Data:
------------------------------------------------------------------------
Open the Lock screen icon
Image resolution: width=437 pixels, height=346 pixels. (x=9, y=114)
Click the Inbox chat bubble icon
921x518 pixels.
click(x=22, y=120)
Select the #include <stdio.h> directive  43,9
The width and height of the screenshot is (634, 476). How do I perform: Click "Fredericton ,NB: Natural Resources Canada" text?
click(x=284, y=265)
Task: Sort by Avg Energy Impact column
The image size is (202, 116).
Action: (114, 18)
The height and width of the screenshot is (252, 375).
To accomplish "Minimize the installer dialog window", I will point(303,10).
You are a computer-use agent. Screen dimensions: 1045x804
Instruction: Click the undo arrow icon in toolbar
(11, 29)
------------------------------------------------------------------------
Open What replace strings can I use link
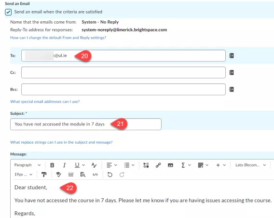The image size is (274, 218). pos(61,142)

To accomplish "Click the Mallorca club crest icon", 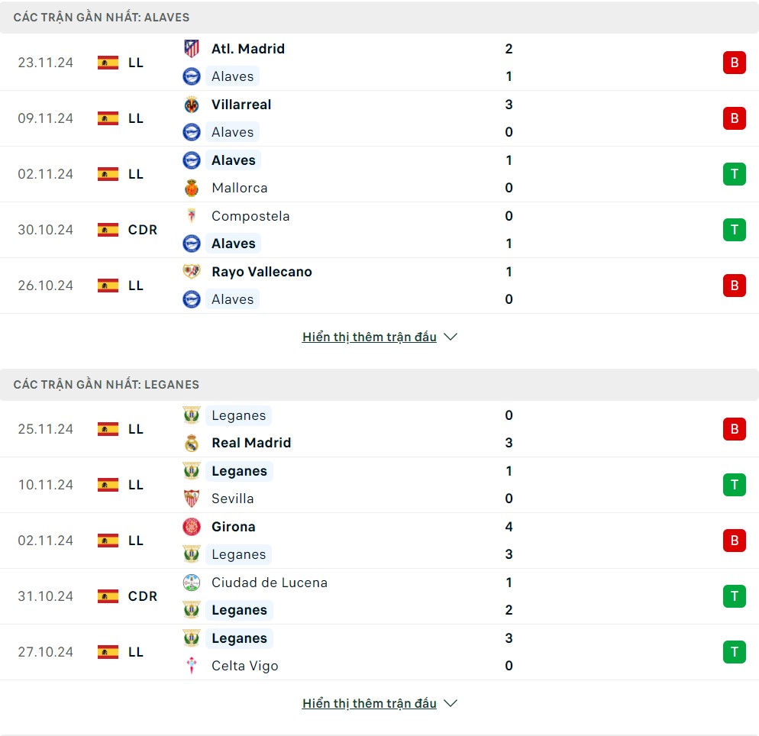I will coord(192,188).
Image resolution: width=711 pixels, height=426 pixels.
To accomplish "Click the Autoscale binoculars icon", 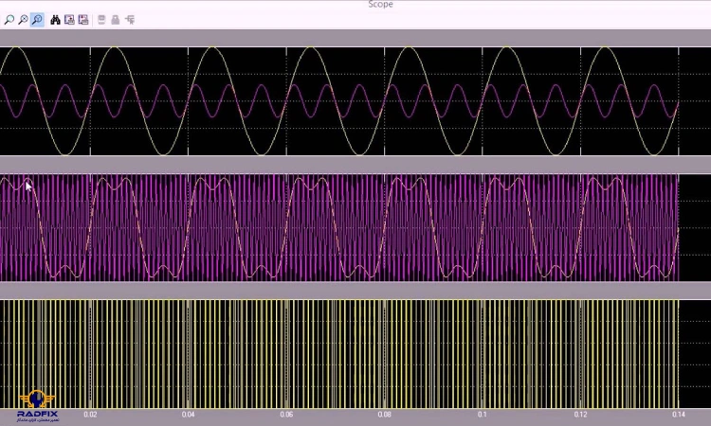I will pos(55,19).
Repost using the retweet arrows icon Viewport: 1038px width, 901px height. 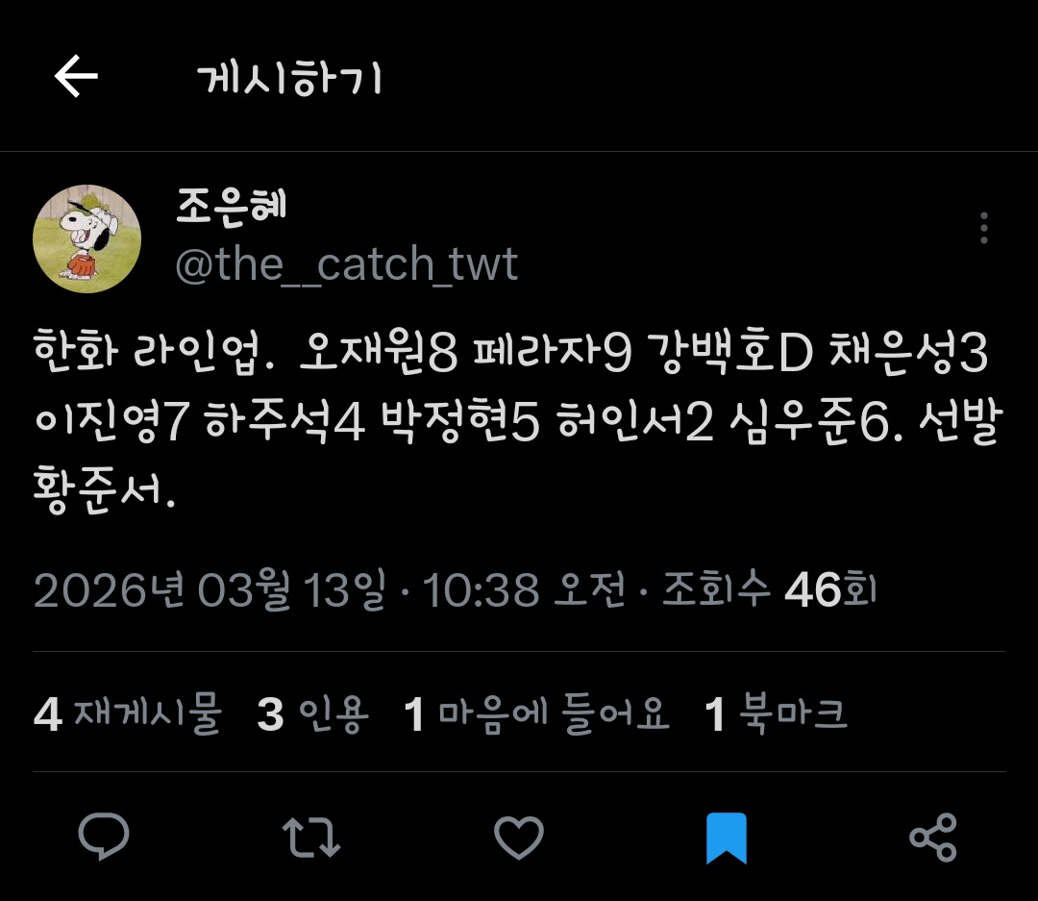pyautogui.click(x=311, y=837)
------------------------------------------------------------------------
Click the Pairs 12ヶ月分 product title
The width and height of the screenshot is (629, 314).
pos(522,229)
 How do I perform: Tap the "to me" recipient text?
------------------------------------------------------------------------
Task: Exactly the lines above from the one with "The width and height of the screenshot is (634, 476)." to the one with "The height and", both included, are to be quoted; leave the rest out.

Solved problem:
The width and height of the screenshot is (634, 476). How do I perform: Click "Fredericton ,NB: Natural Resources Canada" text?
click(x=284, y=265)
Task: Sort by Avg Energy Impact column
The image size is (202, 116).
Action: (114, 18)
The height and width of the screenshot is (252, 375).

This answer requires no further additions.